I recently registered my third child, my baby, for kindergarten. Since I have two older children this process wasn’t new to me and she will be attending the same school as her sisters so the school and it’s culture are familiar. This should be the easiest transition into the public school system for our family. I know how to do this. I know what she’s literally walking into on that first day of school. This should be easy.

Well, so far, this has been so hard. I am absolutely not ready to send her to kindergarten. I used to think that sending my baby to kindergarten would be difficult for all the of the cliché reasons—it will make me sad that we have no more babies, it may make me wish for another baby, it will make me feel old. All of those feelings are there but I honestly do NOT want another baby, I’m happy to be out of the baby stage, and I’m thrilled that we are looking at an end to the daycare expense. Yes I feel old but I could give you many reasons why I feel old.  No, the reason why I’m not ready to send her to kindergarten is because I know what kindergarten will mean for her. Since I’ve watched my other two children navigate the complicated world of elementary school I’m just not comfortable sending my last one in there. Instead, I’m feeling the opposite.

Sorry to sound dramatic, but I feel like I’m throwing my sweet, innocent, joyful little girl to an angry pack of wolves. My older girls, while experiencing mostly successes in elementary school have also had to soldier through some challenges as well. Each one spent at least one school year with a teacher who’s teaching style did not match her learning style. One had a teacher who was too strict for her gentle personality. The other had a teacher who’s classroom management techniques made my daughter feel stifled and too restricted. Another teacher’s more lax style made my daughter feel as if her class (and she) was out of control when she instead thrives with structure.  I’ve spent many evenings with a child in tears, several mornings battling a child who was resisting school, and I’ve needed to develop several interventions to try to make my children happy at school.

My baby currently adores school. She loves learning.

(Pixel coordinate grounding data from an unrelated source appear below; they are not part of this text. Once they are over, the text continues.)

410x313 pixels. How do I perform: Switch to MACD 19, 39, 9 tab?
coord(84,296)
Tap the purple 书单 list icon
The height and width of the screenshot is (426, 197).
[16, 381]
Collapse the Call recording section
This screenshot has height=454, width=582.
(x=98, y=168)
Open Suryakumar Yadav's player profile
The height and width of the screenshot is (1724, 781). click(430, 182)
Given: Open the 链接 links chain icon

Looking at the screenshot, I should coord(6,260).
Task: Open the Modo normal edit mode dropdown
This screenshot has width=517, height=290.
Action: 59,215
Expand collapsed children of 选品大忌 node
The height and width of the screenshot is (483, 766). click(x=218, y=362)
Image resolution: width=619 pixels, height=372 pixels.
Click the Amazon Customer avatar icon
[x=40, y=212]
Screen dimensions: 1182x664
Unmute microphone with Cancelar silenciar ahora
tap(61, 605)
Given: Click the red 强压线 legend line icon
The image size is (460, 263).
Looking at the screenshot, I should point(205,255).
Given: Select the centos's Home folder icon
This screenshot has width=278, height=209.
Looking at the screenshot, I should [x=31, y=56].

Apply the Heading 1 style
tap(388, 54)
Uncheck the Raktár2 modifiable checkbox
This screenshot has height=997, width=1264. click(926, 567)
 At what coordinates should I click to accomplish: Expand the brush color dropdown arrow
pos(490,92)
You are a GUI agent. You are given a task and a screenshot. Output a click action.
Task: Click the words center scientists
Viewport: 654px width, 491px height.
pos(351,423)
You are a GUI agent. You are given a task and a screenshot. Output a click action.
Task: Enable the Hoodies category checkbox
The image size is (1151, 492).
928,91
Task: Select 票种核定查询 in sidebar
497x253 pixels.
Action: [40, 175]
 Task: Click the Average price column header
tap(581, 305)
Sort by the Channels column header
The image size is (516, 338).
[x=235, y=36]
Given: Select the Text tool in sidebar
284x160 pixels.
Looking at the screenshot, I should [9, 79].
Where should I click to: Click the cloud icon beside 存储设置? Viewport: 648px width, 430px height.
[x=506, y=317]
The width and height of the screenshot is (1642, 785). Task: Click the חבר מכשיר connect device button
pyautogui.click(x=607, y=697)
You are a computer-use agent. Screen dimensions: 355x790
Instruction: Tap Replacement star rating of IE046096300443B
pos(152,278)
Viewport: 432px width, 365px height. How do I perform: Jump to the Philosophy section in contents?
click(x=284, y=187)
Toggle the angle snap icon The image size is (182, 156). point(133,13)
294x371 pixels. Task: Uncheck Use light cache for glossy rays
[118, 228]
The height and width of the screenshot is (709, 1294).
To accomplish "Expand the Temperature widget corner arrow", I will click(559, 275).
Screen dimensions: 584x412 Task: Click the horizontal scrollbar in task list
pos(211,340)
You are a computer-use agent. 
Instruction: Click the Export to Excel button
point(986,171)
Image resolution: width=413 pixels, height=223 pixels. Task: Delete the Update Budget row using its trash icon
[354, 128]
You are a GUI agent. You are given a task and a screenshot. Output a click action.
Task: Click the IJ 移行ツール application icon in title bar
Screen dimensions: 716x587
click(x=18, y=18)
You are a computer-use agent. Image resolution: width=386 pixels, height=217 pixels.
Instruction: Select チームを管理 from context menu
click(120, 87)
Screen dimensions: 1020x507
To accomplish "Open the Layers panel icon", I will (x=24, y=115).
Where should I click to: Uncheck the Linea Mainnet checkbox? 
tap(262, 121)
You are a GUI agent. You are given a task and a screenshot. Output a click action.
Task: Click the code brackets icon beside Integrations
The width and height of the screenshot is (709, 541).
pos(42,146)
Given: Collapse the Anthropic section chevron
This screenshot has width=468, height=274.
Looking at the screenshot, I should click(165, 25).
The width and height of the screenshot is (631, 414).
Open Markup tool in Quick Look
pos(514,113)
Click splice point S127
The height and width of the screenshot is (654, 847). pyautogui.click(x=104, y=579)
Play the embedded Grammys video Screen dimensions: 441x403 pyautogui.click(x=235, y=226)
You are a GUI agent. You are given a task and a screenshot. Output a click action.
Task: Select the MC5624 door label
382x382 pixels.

School days are her favorite days. She gives her teachers big hugs daily and lists them all among her favorite people. To think that her love for learning and school will be diminished at some point soon makes me so very sad. To know that she will encounter at least one teacher who makes her unhappy makes me miserable.

My older girls have had to deal with mean children. They have each had something of theirs stolen. It may have only been a favorite colored pen or a key chain that cost a dollar but it was theirs and it was taken by another child in class.  They have had their personal property destroyed.  One day my middle daughter came home wearing her favorite shirt that was now ruined since someone had spilled his chocolate milk all over her after she told him to stop teasing her friend. She had spent her entire afternoon damp and sticky because of another child’s actions. Recently a child grabbed a Disney World key chain attached to my daughter’s backpack and yanked on it. It broke and her souvenir from her favorite vacation was instantly trash. My oldest is entering the age of mean girls. Girls who used to be her friends are gradually changing. Some are becoming too silly, too moody, or too impulsive. Hidden social rules are suddenly important and she is struggling to understand them all as her own personality changes. She’s often saddened, angered, or confused by her friends.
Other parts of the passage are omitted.